By advance registration only. Select one of six.
Add $25 fee if you are not attending the conference.
Imagine your classroom as an interactive, collaborative meeting space where learning thrives, and your students actively and willingly participate in activities that develop content area knowledge and literacy skills simultaneously. In this workshop, Dr. McKnight will explore schools that have implemented Learning and Literacy Centers (LLC), and why LLC implementation has resulted in substantial student performance gains in rural, urban, and suburban contexts. Discover how LLC's provide a practical context for the integration of reading, writing, formative assessment, differentiated instruction, multi-tiered interventions, movement, and technology and how you can implement them in your school.
Katherine S. McKnight, PhD, Educator and Consultant; Author, Literacy and Learning Centers for the Big Kids: Building Literacy Skills and Content Knowledge in Grades 4-12 (2017), The Common Sense Guide to the Common Core: Teacher-Tested Tools for Implementation (2014) and Common Core Literacy for ELA, History/Social Studies and the Humanities (2014); Editor, Addressing the Needs of All Learners in the Era of Changing Standards: Helping Our Most Vulnerable Students Succeed through Teaching Flexibility, Innovation, and Creativity (2016)
Teachers in mixed-ability classrooms face multiple challenges at every grade level. Success for all students depends on the integration of multiple intelligences, cooperative learning and authentic assessment. This interactive workshop provides guidance for teachers and administrators who are interested in creating learning environments that address the diversity within their classrooms, schools, and districts. Discover multiple approaches to content, process and product and how to blend whole-class, group and individual instruction to foster greater collaboration.

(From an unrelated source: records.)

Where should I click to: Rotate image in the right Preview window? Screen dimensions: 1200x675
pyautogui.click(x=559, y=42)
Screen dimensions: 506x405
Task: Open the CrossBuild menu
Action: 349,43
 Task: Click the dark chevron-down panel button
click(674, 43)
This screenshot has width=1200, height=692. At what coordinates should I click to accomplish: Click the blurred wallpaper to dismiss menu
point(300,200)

Improve your instructional practice to reflect 21st Century innovative practices and learn to teach with your students' minds as the catalyst for creativity and curiosity in your classroom
Kathy Perez, EdD, Professor of Education; Director of Outreach and Professional Development, Saint Mary's College of California; Author, 200+ Proven Strategies for Teaching Reading, Grades K-8 (2016), New Inclusion: Differentiated Strategies to Engage ALL Students (2014) and More Than 100 Brain-Friendly Tools and Strategies for Literacy Instruction (2008)
Teachers and leaders are always searching for “what works.” We want to know what we can do to engage students and ensure that they learn more and better. In this session, we focus on a few things that have high impact on learning, specifically student-teacher relationships, teacher clarity, and challenging tasks. This workshop will explore the ways in which educators can build and maintain healthy, growth-producing relationships with students. In addition, you will explore teacher clarity so that teachers know what students need to learn, communicate learning expectations to students, and reach agreements on what learning success looks like. Finally, you will explore the role of challenging learning tasks and understanding the role that difficulty and complexity play in students learning. You will consider a range of tasks that build students’ academic fluency, stamina, strategic thinking, and expertise.

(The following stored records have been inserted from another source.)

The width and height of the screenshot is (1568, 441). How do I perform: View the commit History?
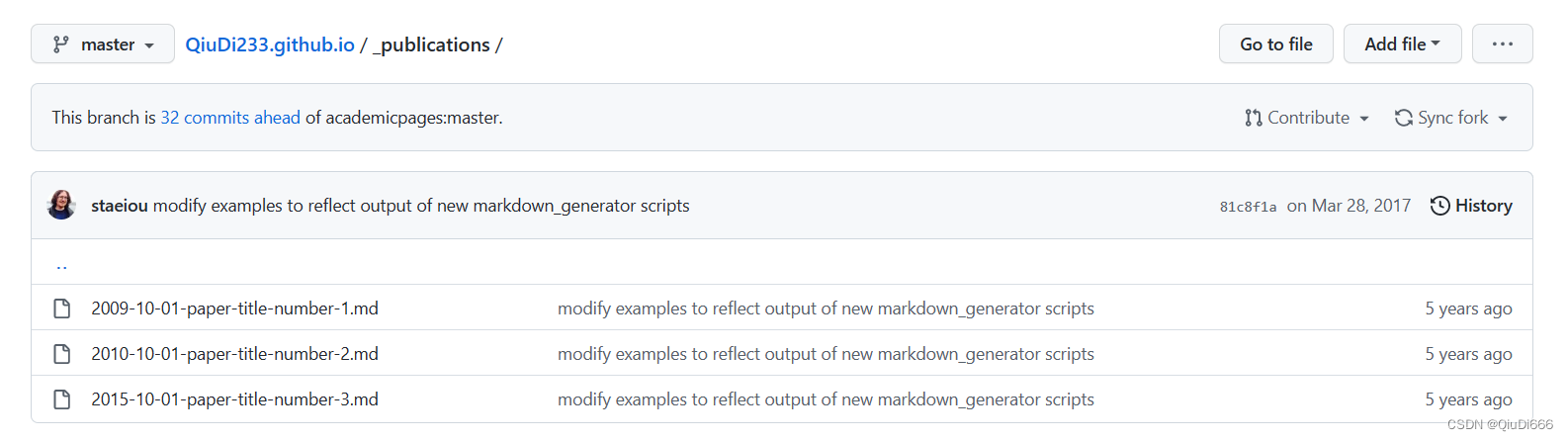1471,206
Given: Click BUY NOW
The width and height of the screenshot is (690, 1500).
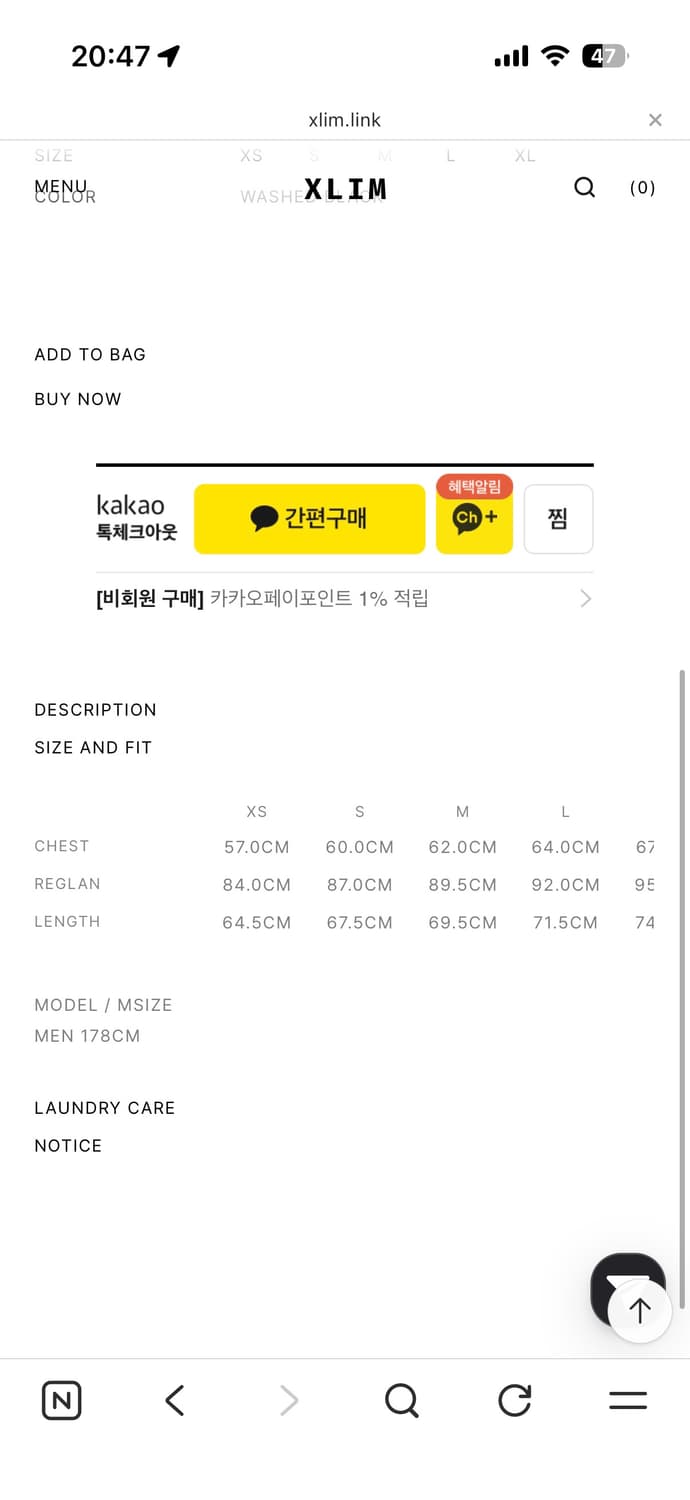Looking at the screenshot, I should 78,399.
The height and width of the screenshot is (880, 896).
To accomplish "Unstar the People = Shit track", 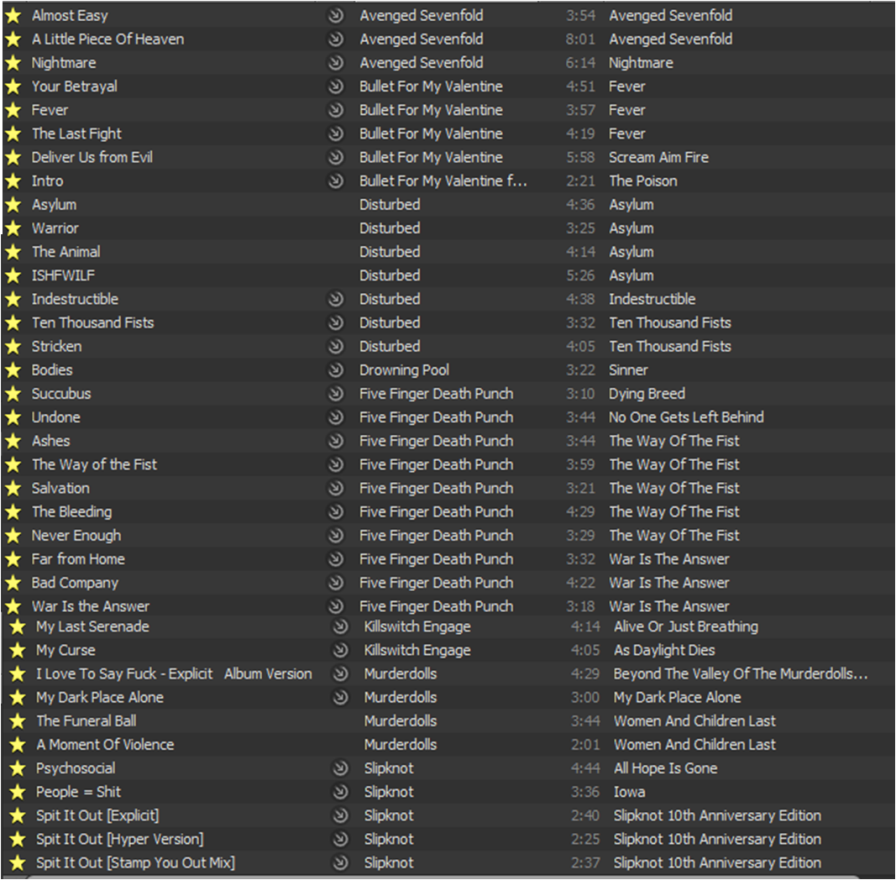I will click(x=17, y=792).
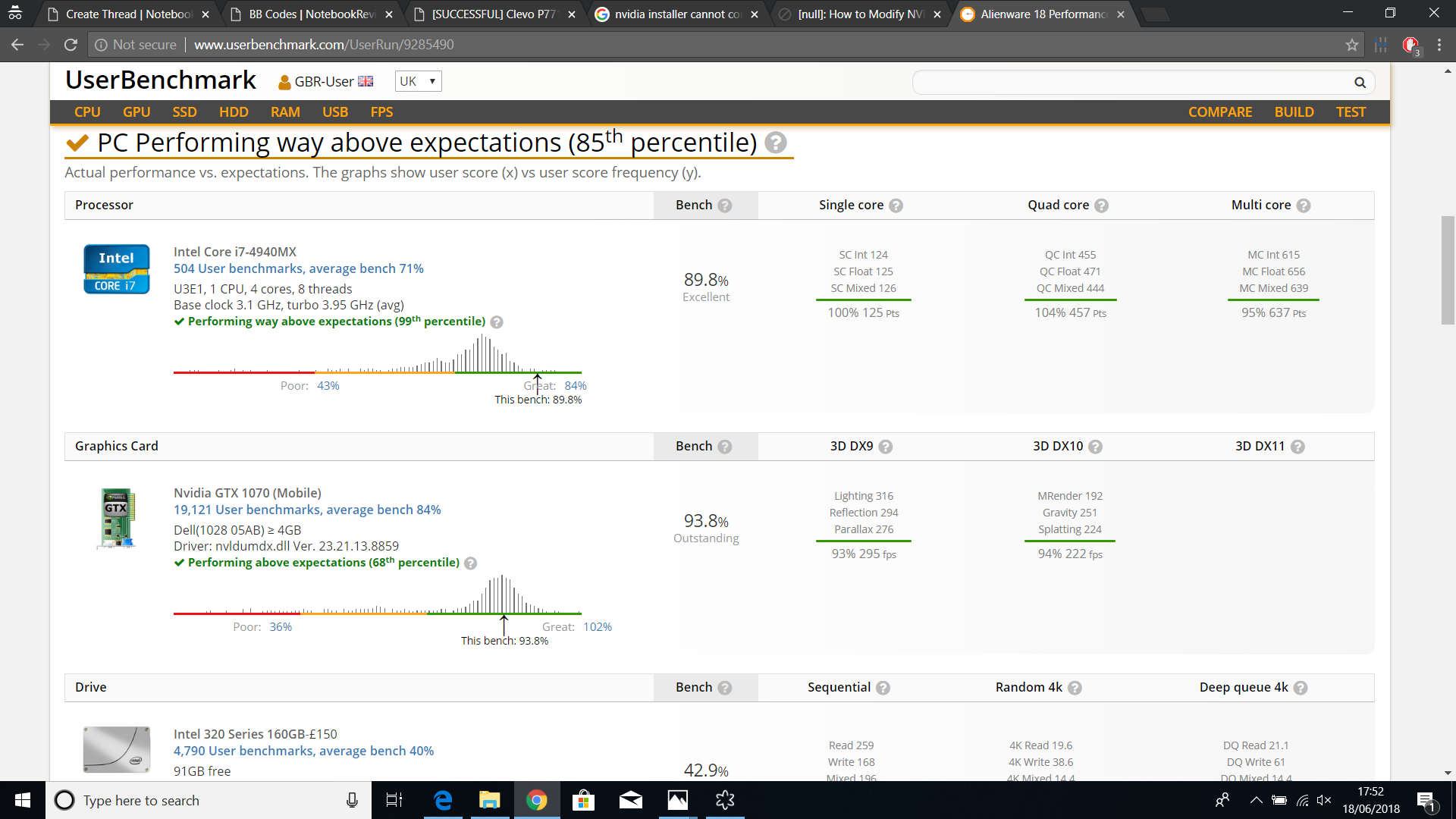The width and height of the screenshot is (1456, 819).
Task: Open Chrome's three-dot menu
Action: pos(1439,45)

Douglas B. Fisher, PhD, Professor of Educational Leadership, San Diego State University; Teacher Leader at Health Sciences High & Middle College; Recipient of an International Reading Association William S. Grey citation of merit, an Exemplary Leader Award from the Conference on English Leadership of NCTE, as well as a Christa McAuliffe Award for excellence in teacher education; Author of numerous articles on reading and literacy, differentiated instruction, and curriculum design as well as books, such as Visible Learning for Literacy (2016), Rigorous Reading (2013), and Text Complexity: Raising Rigor in Reading (2012)
This hands-on design thinking studio highlights from the d.school course DESINST366 an identifiable set of skills essential to developing a strong personal practice of design thinking. The fast-paced hands-on exercises will lay a mental and physical foundation for a potent bias toward action, build creative confidence, train your intuition and expand the design context from which you operate in your life and classroom.

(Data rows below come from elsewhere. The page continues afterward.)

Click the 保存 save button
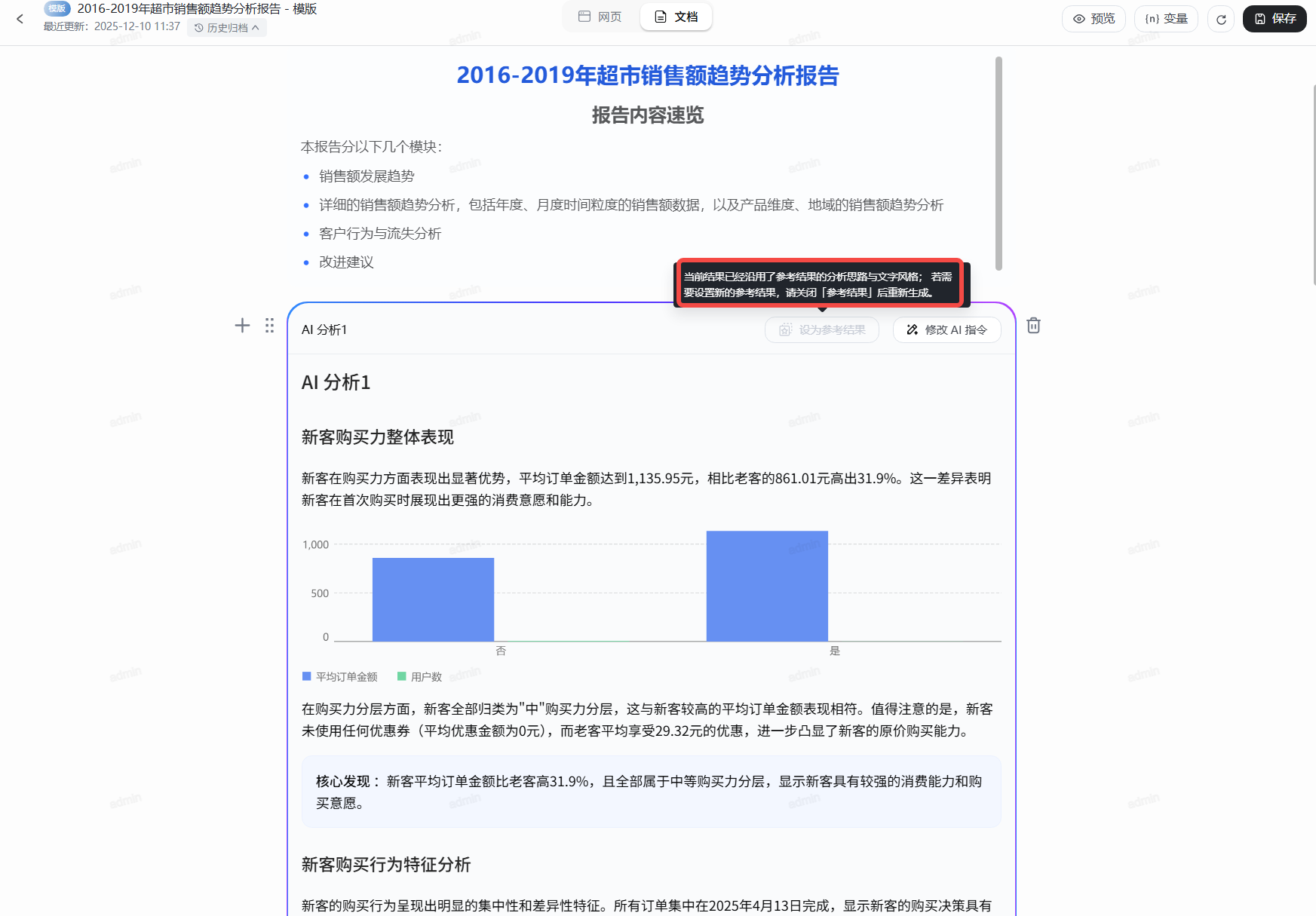The height and width of the screenshot is (916, 1316). pos(1275,19)
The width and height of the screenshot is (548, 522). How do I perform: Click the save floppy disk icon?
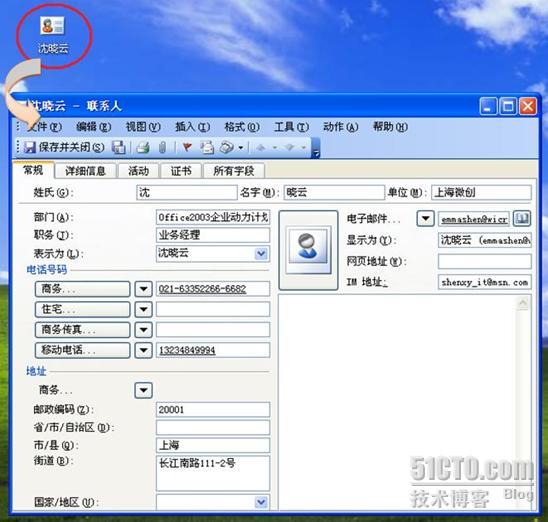118,147
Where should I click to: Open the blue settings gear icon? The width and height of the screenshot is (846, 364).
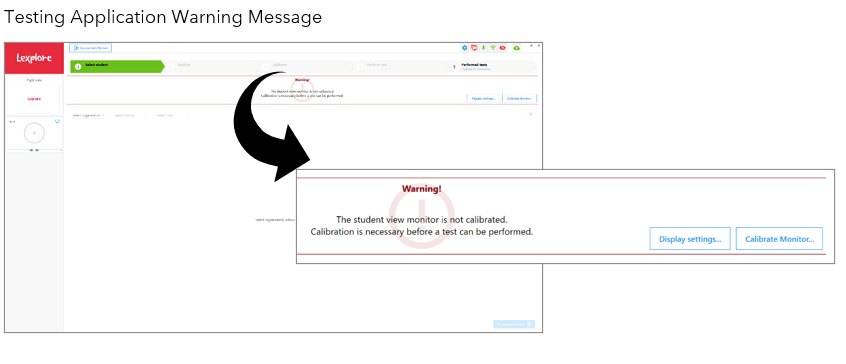[465, 48]
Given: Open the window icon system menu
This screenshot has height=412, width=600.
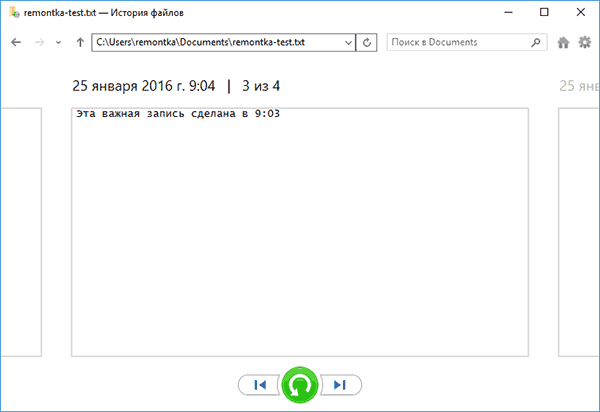Looking at the screenshot, I should [12, 13].
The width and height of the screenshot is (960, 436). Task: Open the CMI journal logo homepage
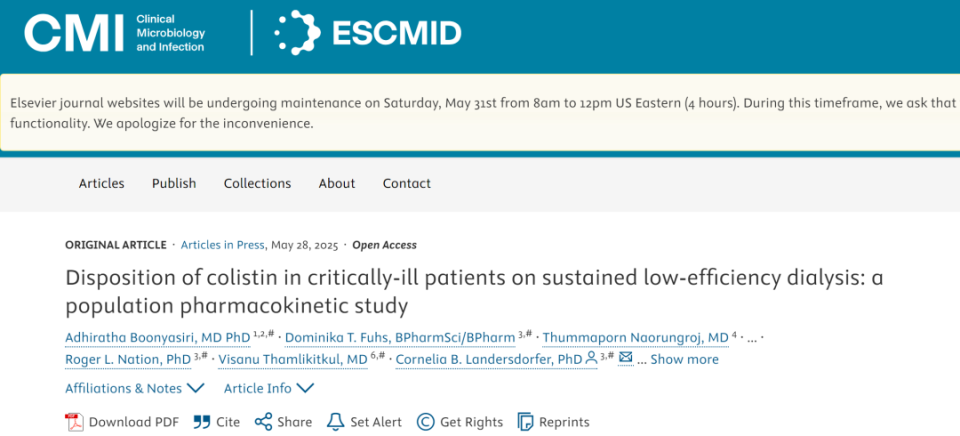coord(114,34)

Grace Hawthorne, PhD, Entrepreneur; Adjunct Professor, d.school, Stanford University; Instructor of the courses, "Creative Gym"
How might we grow and sustain a culture of innovation for our students, colleagues, and ourselves? Join us for an interactive workshop where we create solutions for a key challenge facing education. We will practice a design process that is grounded in divergent and convergent thinking, empathy-fuelded need-finding, and rapid experimentation. You will walk away with the mindset of a designer, a framework for innovative leadership, and the ability to bring design thinking to your school.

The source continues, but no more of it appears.